┌──

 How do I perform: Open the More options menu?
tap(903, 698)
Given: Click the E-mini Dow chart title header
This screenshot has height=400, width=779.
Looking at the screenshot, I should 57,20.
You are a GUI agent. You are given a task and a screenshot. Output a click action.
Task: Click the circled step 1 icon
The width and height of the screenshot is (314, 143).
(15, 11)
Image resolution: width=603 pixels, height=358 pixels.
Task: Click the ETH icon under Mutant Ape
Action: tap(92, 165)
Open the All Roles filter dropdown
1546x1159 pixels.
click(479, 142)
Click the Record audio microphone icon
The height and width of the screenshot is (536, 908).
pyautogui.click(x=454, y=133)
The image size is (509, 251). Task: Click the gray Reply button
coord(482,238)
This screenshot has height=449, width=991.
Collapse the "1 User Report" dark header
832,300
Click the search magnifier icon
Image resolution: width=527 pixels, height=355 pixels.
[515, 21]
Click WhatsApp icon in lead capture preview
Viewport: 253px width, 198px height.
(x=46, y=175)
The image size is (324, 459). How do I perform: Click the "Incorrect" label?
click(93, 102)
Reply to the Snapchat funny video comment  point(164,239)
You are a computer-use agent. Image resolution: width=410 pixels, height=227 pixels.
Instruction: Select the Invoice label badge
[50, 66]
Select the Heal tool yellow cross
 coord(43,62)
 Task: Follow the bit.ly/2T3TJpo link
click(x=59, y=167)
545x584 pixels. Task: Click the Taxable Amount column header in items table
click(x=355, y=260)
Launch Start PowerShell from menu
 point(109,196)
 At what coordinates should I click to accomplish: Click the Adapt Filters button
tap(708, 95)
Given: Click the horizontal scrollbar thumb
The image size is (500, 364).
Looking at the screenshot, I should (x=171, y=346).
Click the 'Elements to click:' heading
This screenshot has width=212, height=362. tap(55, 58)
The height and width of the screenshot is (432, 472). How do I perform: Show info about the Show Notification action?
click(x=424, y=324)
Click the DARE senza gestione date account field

└──

Directive => Please extract every line above that contains the word "should".

Written solution =>
Looking at the screenshot, I should 57,20.
 At what coordinates should I click to accomplish: Click the Adapt Filters button
Looking at the screenshot, I should (x=171, y=346).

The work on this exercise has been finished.